The two men saw Mr. Arbery jogging through their all white neighborhood and immediately saw him as a criminal. So, they jumped into their pick-up truck and hunted him down, killing him in the street.
They claimed he looked like a burglary suspect – probably because all black men look alike to them. Their defense claims that they acted in accordance with Georgia’s Stand Your Ground law, even though they had driven blocks away from their home in order to ambush Mr. Arbery, who was shot in the middle of a public road.
Ironically, their “stand your ground” defense is actually a testament to their own racist sensibility. Obviously, in their minds, all of America is the white man’s ground, where all black Americans are trespassers and criminals.
Their actions unveil the deeply ingrained suspicion throughout white America that all African-Americans are suspect, guilty until proven innocent.
Imagine how differently this incident would have been handled if two black men had shot down a white jogger running through the neighborhood. The shooters would have been beaten by the arresting officers, thrown in jail without bail, and quickly convicted with life sentences.
Mr. Arbery’s murderers have not suffered any of these things. They are white men living in white America, an American where black people are still – in 2020 – considered to be inferior, a genetically criminal underclass.
[I have often thought of this racial double-standard when watching the white, anti-government demonstrators protesting their governor’s stay- at-home orders. A good number of these protesters arrive at their state capitols with guns, often semi-automatic, high-powered rifles. Oh, my goodness, how very, very differently these demonstrators would be handled by the authorities if they were angry black Americans doing the same things.]
Three state attorneys have been taken off the case for conflicts of interest. The Arbery family lawyer will soon have a chance (finally) to present his case before a grand jury, where the proceedings will probably remain closed.
Had the video recording of Mr.
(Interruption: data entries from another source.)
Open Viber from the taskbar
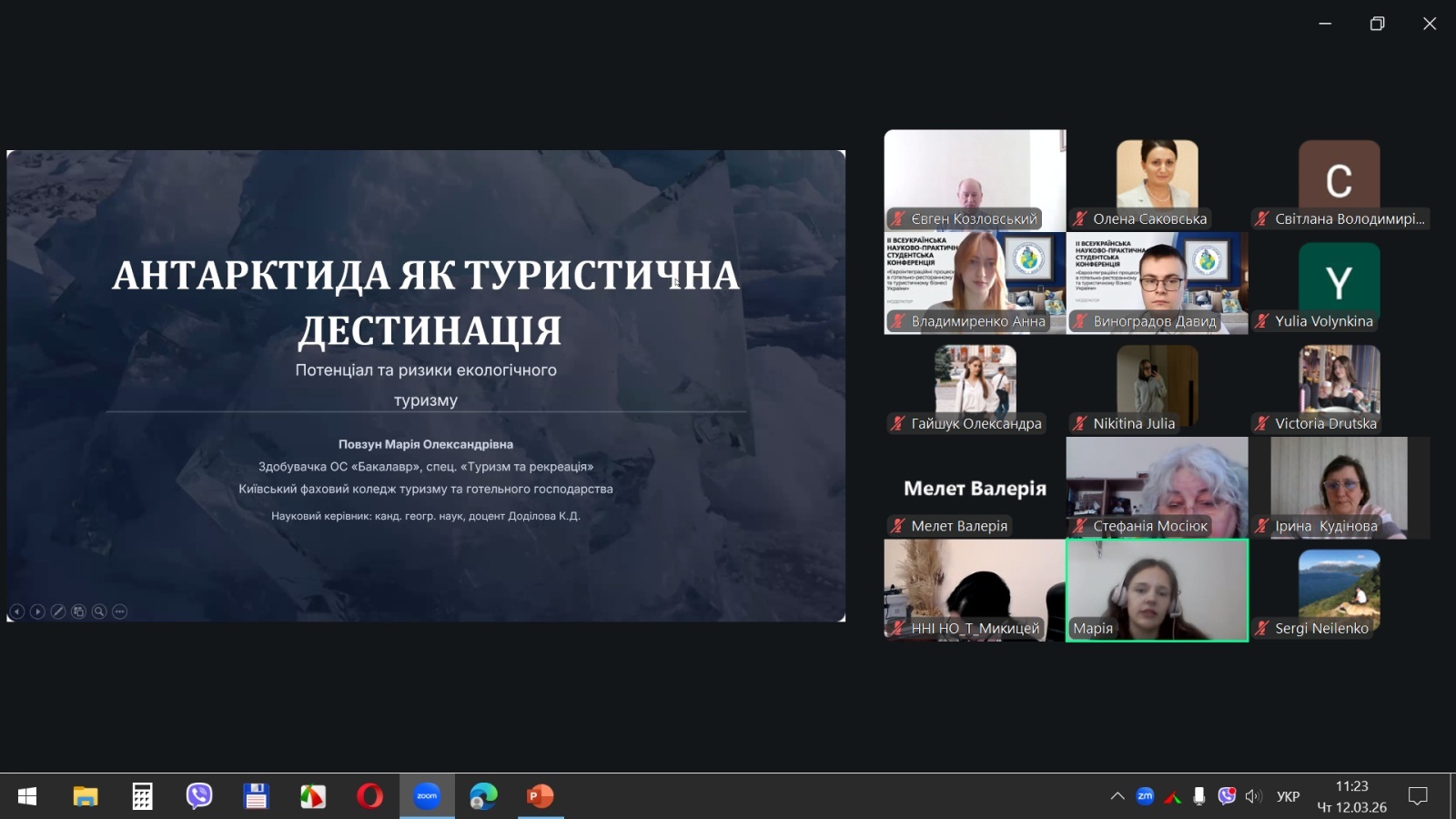 pyautogui.click(x=199, y=796)
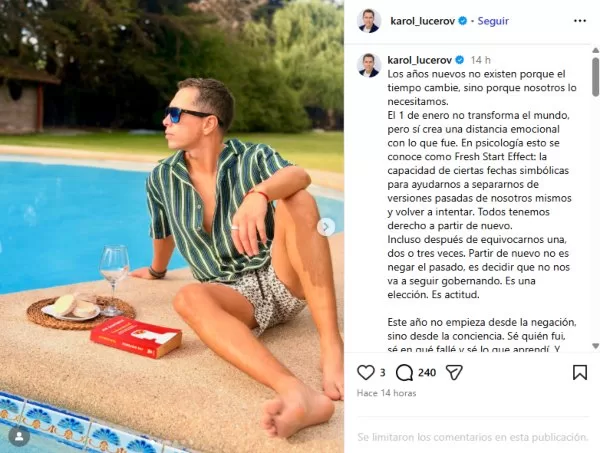Click the verified badge in the post header
600x453 pixels.
462,21
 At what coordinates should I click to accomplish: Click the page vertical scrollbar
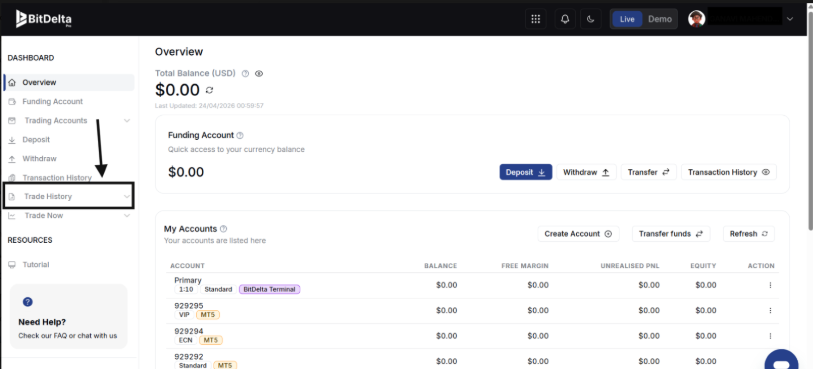809,130
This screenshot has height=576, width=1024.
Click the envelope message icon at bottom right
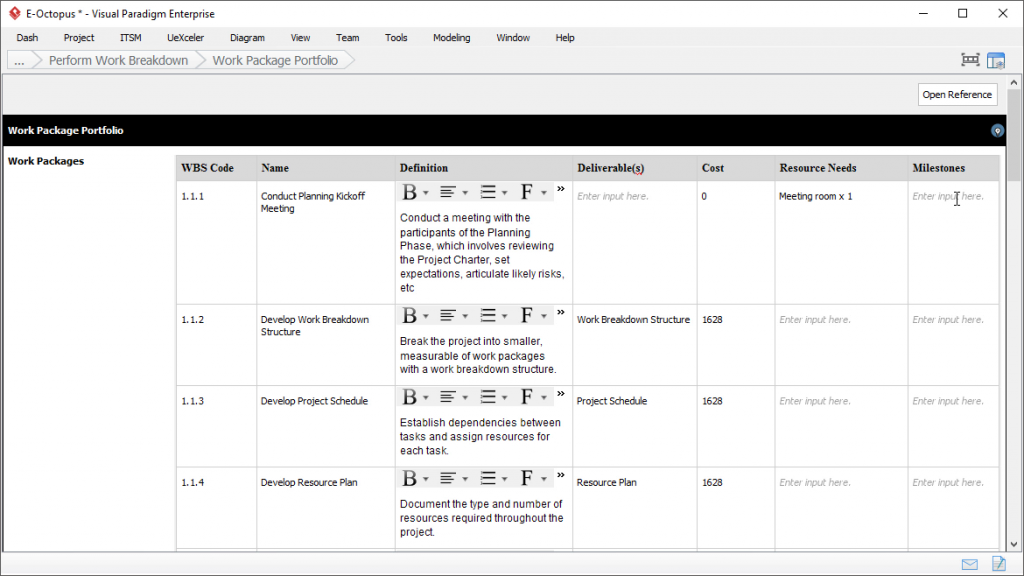click(x=968, y=563)
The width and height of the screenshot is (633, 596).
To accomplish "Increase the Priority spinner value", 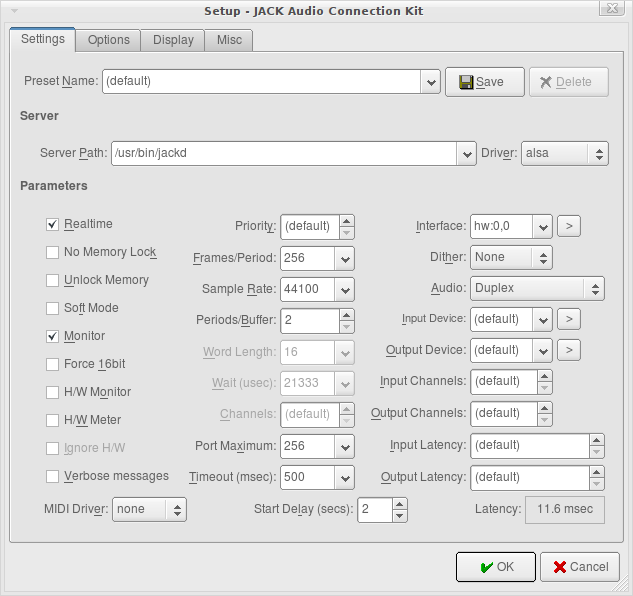I will point(346,222).
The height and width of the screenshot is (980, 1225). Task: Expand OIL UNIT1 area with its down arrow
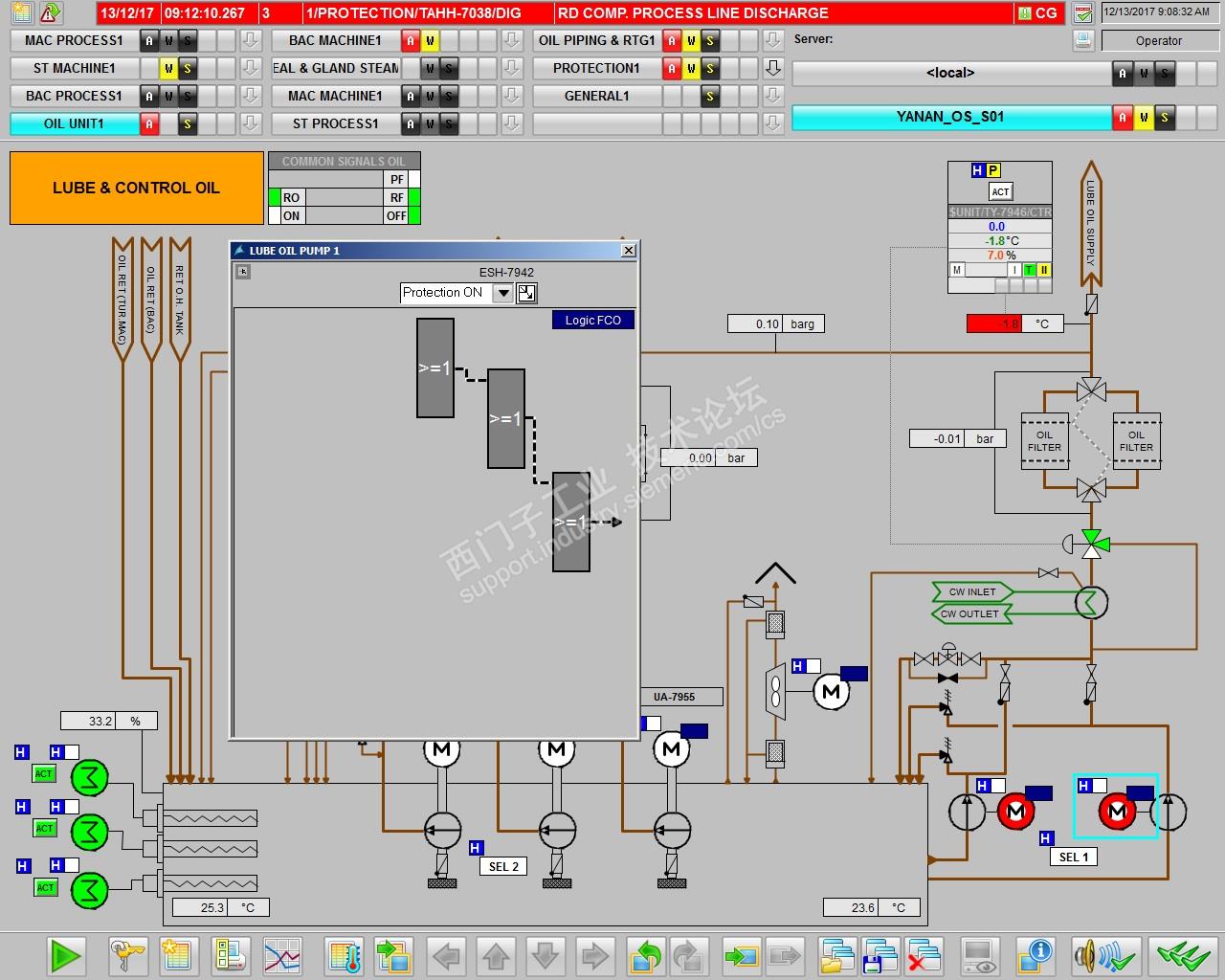pos(251,123)
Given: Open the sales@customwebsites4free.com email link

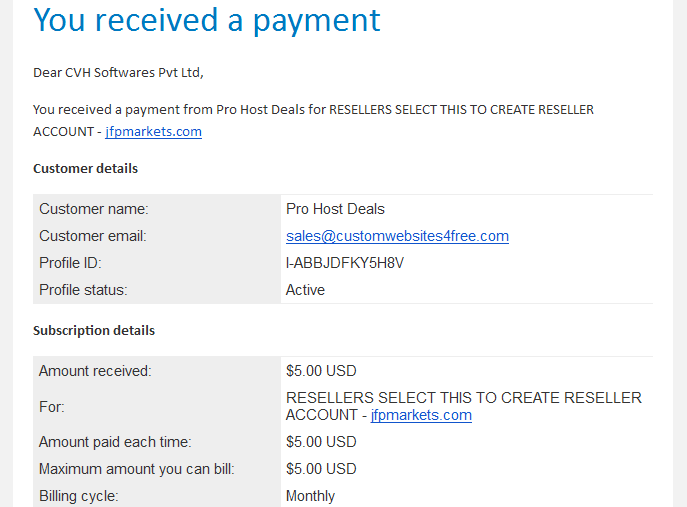Looking at the screenshot, I should 397,236.

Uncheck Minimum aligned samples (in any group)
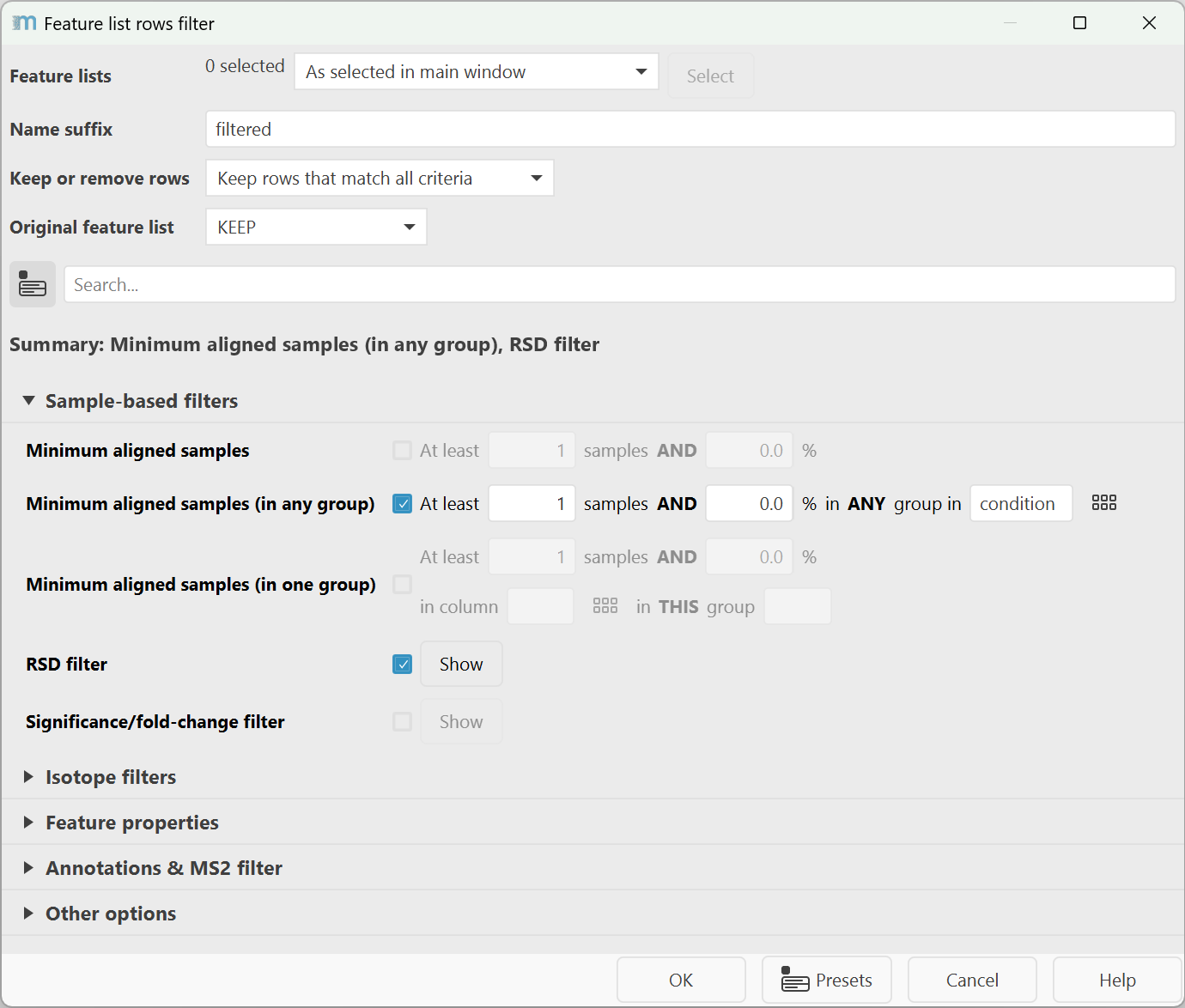pos(402,504)
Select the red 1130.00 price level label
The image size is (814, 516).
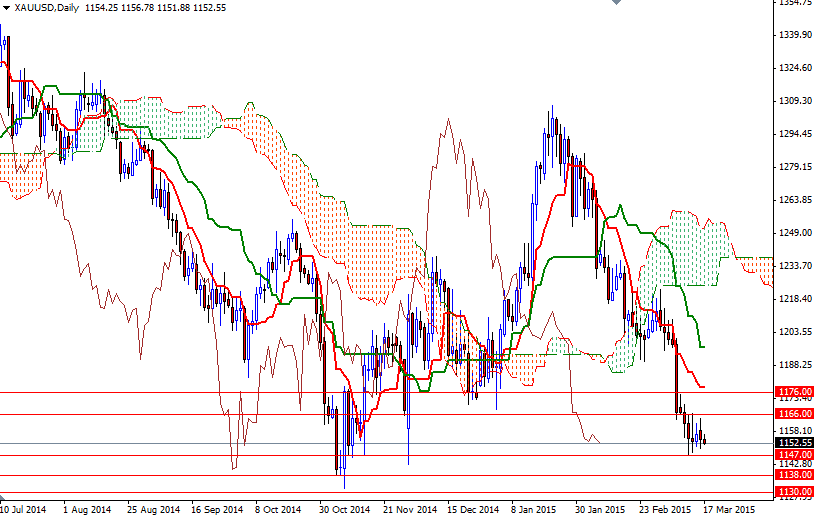(x=793, y=492)
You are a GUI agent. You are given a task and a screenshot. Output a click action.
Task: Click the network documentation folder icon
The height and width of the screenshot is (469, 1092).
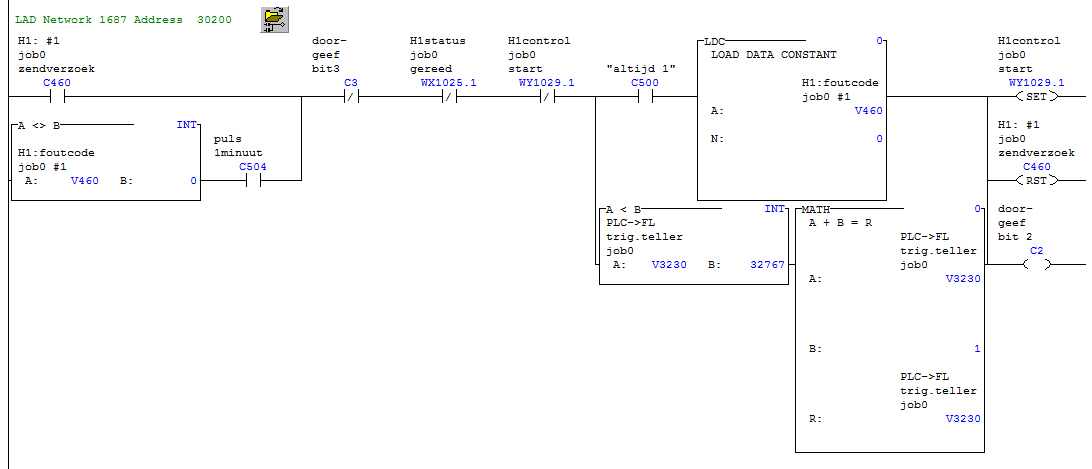(x=272, y=19)
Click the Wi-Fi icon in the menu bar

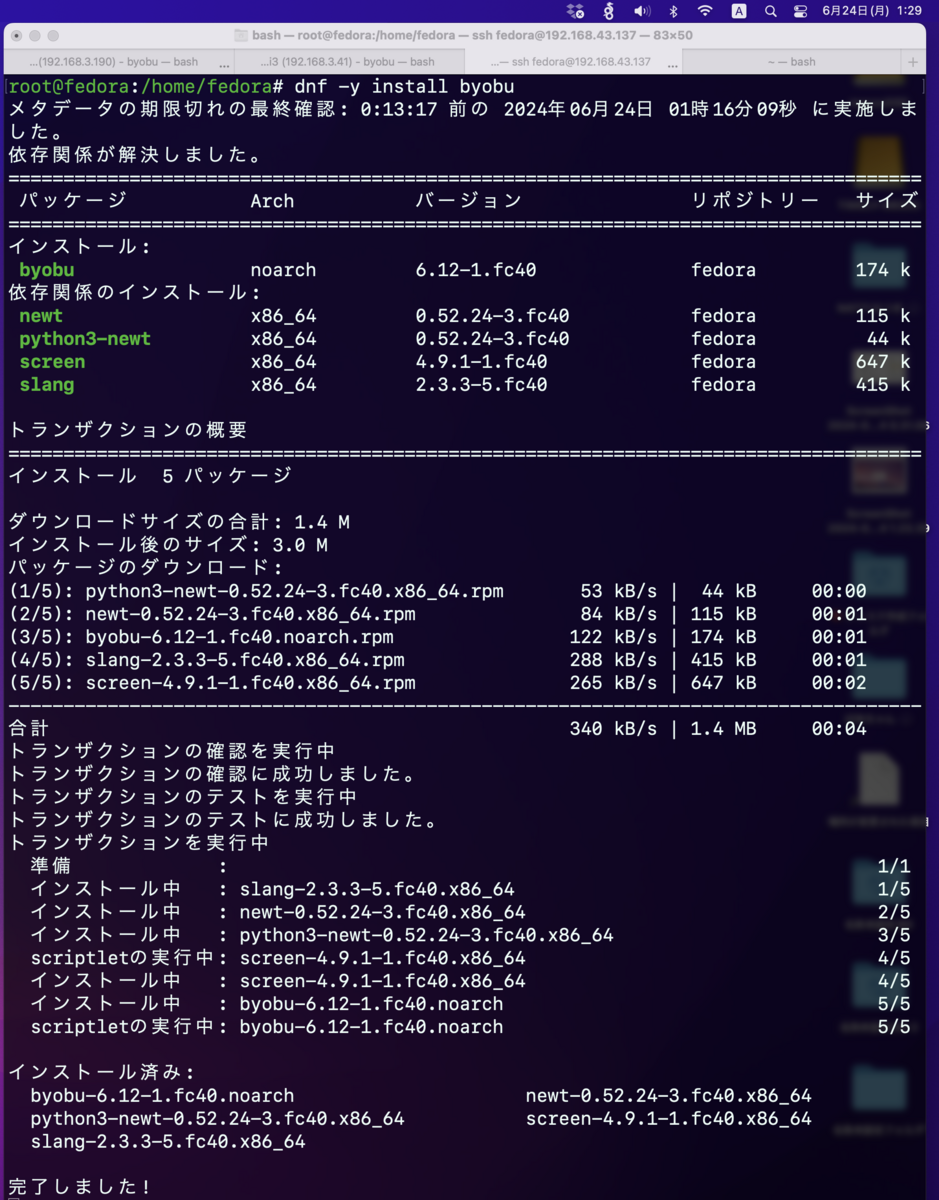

Arbery’s murder not been disclosed, the two murders would undoubtedly have gone free after being declared innocent.
When the local police informed the victim’s mother about her son’s death, they simply repeated the murders’ version of the story. They told Mrs. Arbery that her son was a robbery suspect and that he aggressively started the confrontation that ended in his death.
But the police version of the story merely repeats a long-standing racist trope: whites are driven to defend themselves against the aggression of inherently violent black men.
Look at any photograph of an American lynching, for that is what we are talking about here. What do you see? A crowd of armed white people looking at the mutilated body of a black man accused of some crime against a white person.
America is still infected with such racism.
Examples similar to Mr. Arbery’s occur regularly all throughout this country, month after month, week after week. Often the assaults are committed by uniformed police officers – perhaps you have seen the recent videos of policemen beating black citizens for not wearing face masks in public. [So, why haven’t the Capitol police punched Donald Trump in the face?]
White America’s suspicions about the racial inferiority of “colored people” continues to cast a heavy, destructive shadow all across in this country.
African Americans live with the weight of that oppressive shadow every day of their lives.
So my question remains: what is the white church in America doing to help eliminate that racist burden for our brothers and sisters blessed by God with a different skin color?
Update 1: Please take a few minutes to watch political activist and former Ohia state legislator Nina Turner’s response to Ahmaud Arbery’s murder on HillTV’s program “Rising.” She speaks from her heart as an African-American mother, poignantly describing the effects such crimes have within the black community.
Update 2: I just read a southern pastor’s blog post lamenting Ahmaud Arbery’s death. It is a good example of what is wrong with so much of white American Christianity. His analysis is entirely emotive and individualistic. In his mind, Arbery’s death is one more example of “sin in our society.” His solution is to “hold your children close” and “pray for Jesus to come quickly.” He has nothing more to offer. Frankly, it’s pathetic. No wonder African-Americans attend their own churches, while seeing white congregations as out of touch.